What is being asked: Render the lines from the one containing "Screen dimensions: 590x425" through the one containing "point(233,114)", inclusive, as a JSON list of strings with one string per line, omitting blank lines.

Records for this exercise:
##########

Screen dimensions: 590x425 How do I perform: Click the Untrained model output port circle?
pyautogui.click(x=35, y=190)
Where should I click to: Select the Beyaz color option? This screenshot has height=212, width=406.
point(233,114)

##########

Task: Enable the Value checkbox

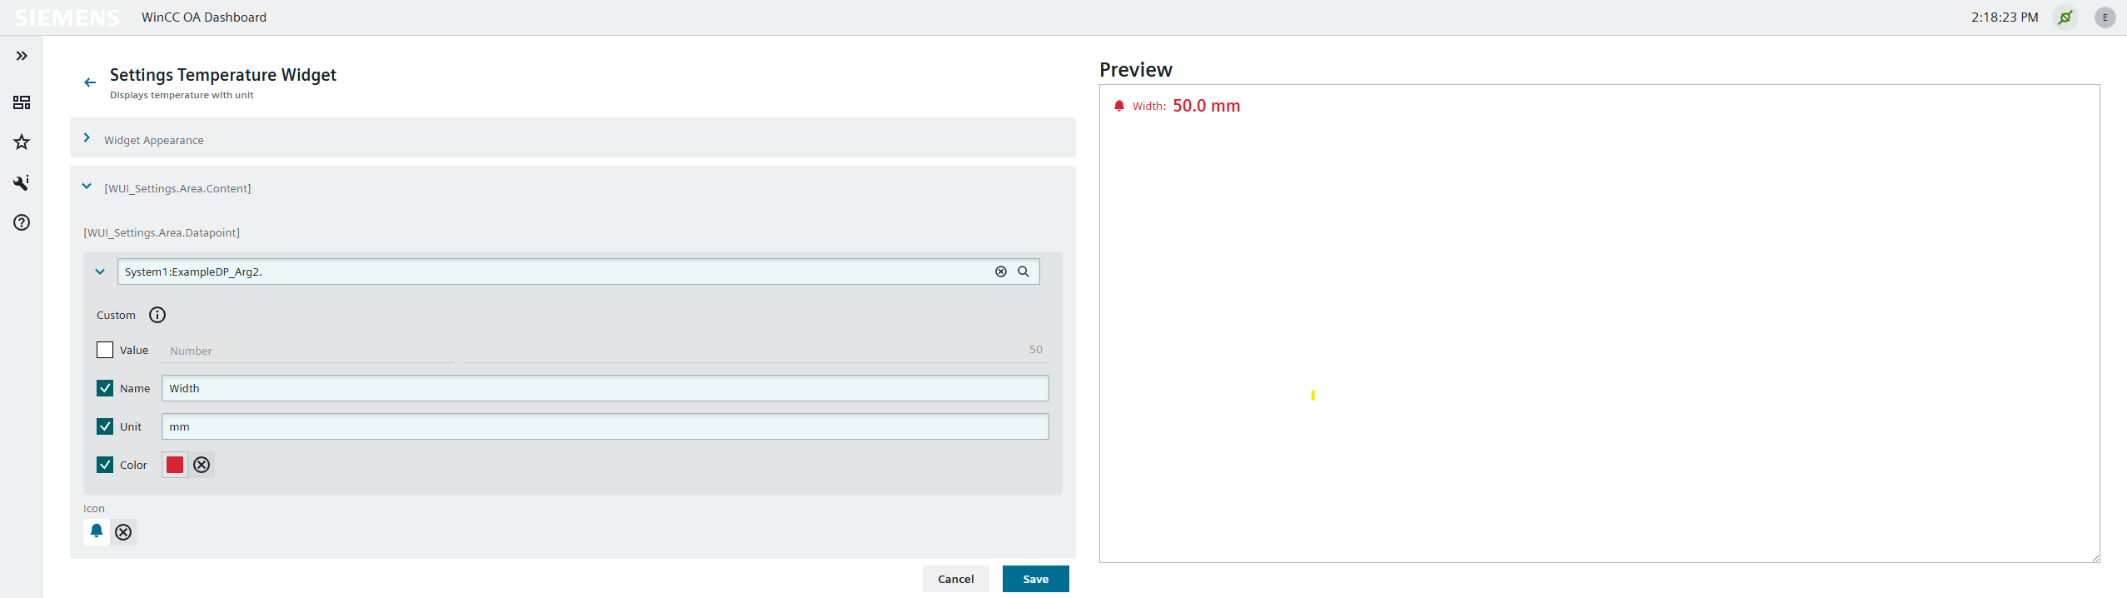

##########

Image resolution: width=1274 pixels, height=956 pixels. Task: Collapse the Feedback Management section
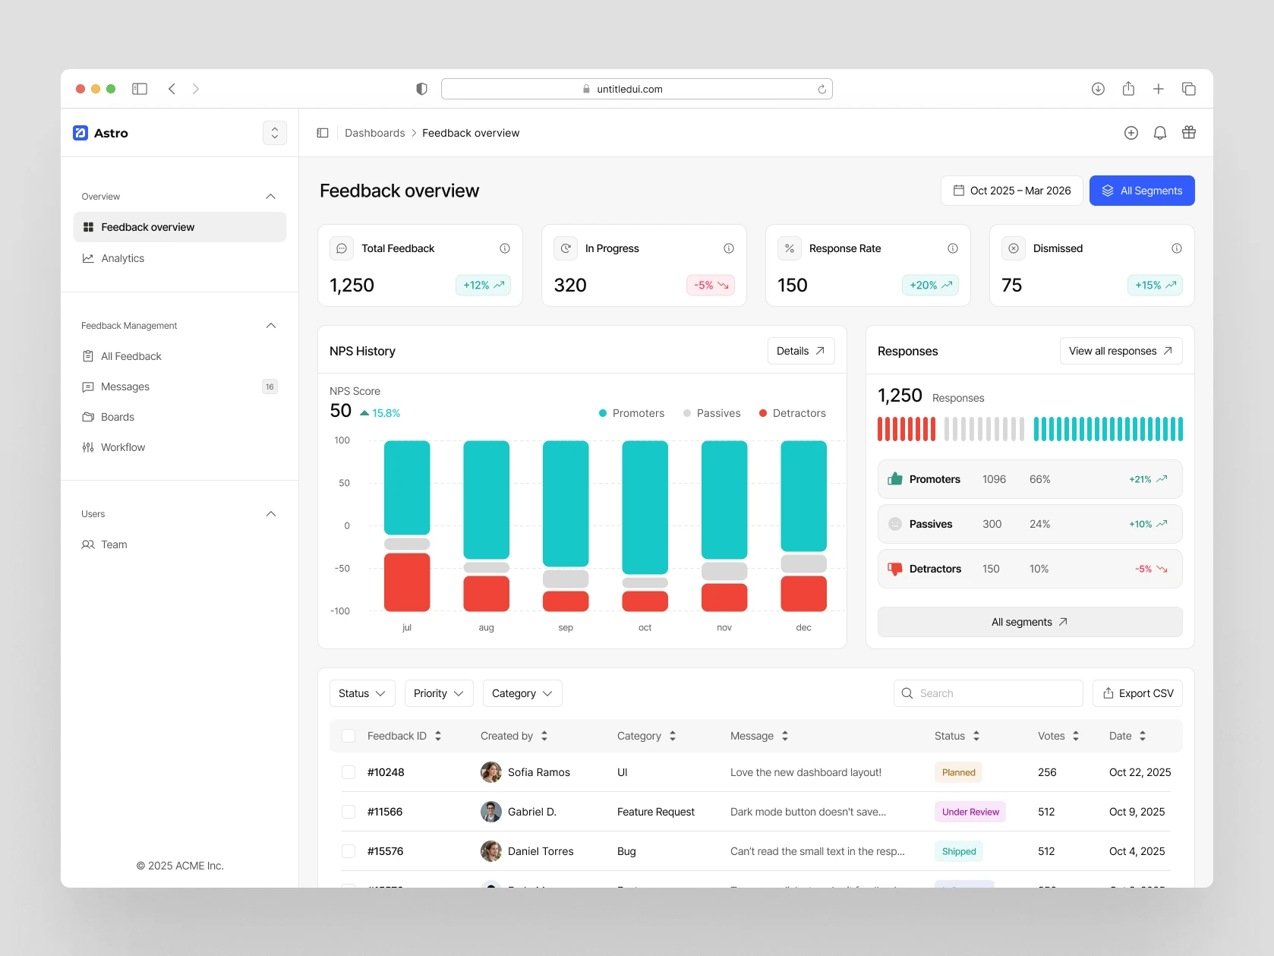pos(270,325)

##########

Complete response:
[
  "Screen dimensions: 590x425 How do I perform: Click the Untrained model output port circle?",
  "pyautogui.click(x=35, y=190)",
  "Where should I click to: Select the Beyaz color option? This screenshot has height=212, width=406.",
  "point(233,114)"
]